Ahmet Levendoğlu ‘var’lığını ‘yok’luğunda hissettiren bir tiyatro çınarı. O ‘yok’sa ne olduğunu anlamak için yakın tiyatro geçmişimize bakmak yeterlidir. Tiyatro Stüdyosu içinden yeni tiyatrolar çıktı. Onların repertuarları ile Tiyatro Stüdyosu’nunki arasındaki fark onun ‘yok’luğunun göstergesidir.
Tiyatro Stüdyosu’nun 20.yılı, tiyatromuzda onu ve yaptıklarını ‘görmemeyi’ seçenlere ya da ‘görmekte’ gecikenlere; hakkı olan övgülerde cimri davrananlara , onu ‘aldatan’lara zaten bir cevap niteliğinde.
Ülkemiz ve tiyatromuz her aşamada 'yorduğu' Ahmet Levendoğlu’ndan yeterince yararlanmadı. Umarım bundan sonra hakkını verir.

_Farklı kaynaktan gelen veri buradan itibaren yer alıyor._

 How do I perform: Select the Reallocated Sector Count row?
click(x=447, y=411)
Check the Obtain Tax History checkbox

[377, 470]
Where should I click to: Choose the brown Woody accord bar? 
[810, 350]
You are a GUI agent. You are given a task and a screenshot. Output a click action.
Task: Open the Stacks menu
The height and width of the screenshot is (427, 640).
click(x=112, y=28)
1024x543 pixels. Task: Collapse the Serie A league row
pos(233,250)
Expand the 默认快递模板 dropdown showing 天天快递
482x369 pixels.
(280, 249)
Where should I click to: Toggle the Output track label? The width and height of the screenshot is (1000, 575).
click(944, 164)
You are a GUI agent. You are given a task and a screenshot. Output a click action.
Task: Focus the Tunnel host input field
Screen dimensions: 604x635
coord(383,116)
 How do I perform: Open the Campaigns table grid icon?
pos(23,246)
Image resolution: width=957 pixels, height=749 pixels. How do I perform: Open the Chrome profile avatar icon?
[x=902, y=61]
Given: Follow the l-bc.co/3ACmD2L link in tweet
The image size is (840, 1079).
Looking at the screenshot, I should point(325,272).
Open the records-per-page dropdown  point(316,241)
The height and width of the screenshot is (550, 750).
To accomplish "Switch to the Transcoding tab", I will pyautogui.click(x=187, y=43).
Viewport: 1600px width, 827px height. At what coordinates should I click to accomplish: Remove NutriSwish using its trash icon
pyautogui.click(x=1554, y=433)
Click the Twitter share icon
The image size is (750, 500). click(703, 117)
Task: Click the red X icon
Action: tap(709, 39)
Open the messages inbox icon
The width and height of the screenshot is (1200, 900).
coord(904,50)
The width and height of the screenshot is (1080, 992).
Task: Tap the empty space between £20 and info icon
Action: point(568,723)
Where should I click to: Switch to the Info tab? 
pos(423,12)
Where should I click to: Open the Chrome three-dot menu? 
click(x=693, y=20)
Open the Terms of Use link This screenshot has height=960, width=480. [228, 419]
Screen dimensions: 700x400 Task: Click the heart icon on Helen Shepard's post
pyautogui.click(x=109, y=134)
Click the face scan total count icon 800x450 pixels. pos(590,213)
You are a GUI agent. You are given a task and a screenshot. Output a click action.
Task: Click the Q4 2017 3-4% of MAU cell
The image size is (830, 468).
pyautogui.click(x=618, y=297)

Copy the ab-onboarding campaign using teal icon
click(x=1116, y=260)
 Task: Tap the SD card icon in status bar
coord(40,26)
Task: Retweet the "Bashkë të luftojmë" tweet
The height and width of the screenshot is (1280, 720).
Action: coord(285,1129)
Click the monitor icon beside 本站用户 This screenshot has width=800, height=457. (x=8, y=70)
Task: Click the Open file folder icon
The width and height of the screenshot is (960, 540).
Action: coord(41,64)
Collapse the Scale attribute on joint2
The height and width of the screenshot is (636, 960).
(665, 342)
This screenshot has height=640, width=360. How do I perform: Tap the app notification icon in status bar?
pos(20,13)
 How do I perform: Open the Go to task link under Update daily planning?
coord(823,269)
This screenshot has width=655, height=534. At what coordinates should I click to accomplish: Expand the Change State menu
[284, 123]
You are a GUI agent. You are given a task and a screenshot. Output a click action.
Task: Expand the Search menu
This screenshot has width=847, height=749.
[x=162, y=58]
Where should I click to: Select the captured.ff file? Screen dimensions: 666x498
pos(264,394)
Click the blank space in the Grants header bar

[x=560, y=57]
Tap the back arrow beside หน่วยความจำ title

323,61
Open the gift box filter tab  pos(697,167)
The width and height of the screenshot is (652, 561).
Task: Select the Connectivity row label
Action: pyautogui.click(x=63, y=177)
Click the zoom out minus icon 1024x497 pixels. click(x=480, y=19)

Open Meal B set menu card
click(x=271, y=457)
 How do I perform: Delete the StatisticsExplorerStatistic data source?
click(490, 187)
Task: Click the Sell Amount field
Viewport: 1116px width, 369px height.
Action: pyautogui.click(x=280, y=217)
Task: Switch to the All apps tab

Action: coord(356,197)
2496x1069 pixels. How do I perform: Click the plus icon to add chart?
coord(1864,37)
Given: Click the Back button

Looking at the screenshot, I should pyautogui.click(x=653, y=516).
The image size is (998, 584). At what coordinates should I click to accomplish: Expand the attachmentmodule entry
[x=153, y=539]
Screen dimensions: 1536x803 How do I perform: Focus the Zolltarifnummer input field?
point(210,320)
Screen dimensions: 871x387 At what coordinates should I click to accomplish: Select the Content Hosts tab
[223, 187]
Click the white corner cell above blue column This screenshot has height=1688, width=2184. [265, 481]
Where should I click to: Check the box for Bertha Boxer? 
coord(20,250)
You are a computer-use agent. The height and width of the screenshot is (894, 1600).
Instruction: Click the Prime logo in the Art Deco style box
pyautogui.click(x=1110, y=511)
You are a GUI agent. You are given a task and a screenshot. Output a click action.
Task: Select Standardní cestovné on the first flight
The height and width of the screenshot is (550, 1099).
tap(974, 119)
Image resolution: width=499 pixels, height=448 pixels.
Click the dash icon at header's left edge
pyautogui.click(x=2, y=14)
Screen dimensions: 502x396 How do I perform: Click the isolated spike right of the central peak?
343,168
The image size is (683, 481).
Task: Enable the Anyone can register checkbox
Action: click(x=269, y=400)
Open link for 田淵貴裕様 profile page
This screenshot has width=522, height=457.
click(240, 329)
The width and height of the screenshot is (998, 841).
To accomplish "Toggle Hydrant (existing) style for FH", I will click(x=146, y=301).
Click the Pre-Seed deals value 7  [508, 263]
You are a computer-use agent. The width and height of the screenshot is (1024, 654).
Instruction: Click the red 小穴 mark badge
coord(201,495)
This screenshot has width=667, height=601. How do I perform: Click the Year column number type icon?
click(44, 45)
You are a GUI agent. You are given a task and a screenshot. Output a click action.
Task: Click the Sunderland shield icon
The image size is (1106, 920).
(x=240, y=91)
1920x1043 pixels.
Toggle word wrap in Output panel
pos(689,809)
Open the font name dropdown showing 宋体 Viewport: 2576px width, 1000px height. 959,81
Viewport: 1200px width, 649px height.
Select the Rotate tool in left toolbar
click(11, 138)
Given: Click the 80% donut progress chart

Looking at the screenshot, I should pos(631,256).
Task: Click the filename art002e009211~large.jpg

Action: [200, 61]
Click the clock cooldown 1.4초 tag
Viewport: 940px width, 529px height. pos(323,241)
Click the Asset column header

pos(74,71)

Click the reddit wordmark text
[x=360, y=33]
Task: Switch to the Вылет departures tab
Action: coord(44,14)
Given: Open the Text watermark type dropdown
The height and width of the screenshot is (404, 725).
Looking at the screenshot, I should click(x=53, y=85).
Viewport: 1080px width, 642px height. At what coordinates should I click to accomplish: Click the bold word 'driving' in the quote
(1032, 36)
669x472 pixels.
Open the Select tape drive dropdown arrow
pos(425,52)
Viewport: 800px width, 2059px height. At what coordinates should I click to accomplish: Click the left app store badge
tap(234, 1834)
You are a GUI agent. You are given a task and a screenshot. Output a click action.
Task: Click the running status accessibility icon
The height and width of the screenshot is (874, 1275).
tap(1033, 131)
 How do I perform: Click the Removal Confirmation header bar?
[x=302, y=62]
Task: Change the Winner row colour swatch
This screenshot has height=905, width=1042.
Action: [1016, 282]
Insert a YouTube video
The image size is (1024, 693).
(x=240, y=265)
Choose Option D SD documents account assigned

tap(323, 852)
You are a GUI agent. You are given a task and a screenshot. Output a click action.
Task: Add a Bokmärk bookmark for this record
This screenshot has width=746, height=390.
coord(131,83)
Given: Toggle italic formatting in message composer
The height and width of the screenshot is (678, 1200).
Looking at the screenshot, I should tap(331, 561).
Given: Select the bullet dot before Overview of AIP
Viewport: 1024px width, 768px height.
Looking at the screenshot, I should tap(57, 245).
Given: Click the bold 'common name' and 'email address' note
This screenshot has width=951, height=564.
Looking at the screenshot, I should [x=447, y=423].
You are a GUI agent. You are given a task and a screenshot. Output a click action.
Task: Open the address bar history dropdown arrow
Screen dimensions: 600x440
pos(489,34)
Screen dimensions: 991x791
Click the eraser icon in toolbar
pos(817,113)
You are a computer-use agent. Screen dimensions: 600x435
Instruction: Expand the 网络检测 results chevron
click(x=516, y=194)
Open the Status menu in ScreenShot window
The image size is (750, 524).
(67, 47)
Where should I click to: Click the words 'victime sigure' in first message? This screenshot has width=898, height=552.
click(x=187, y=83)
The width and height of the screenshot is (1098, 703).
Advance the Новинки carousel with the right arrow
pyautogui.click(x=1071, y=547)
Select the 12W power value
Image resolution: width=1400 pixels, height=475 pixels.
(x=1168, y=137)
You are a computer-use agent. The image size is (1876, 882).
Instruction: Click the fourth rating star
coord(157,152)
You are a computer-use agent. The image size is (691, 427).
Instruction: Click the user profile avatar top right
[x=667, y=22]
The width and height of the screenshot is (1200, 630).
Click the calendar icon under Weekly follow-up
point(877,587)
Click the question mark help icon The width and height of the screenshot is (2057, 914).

Toplum olarak, Ahmet Levendoğlu gibi bir Usta’ya yaşattığımız ve sancılı geçtiğini sandığım 20 yıl için teşekkür etmek ondan özür dileme anlamı taşır.
Bu yazı benim (gecikmiş) kişisel teşekkürümü sunmak ; tiyatromuzun borcu olduğuna inandığım 20 yıllık teşekkürü hatırlatmak için bir fırsatın değerlendirilmesidir. İsterseniz özür dileme de sayabilirsiniz.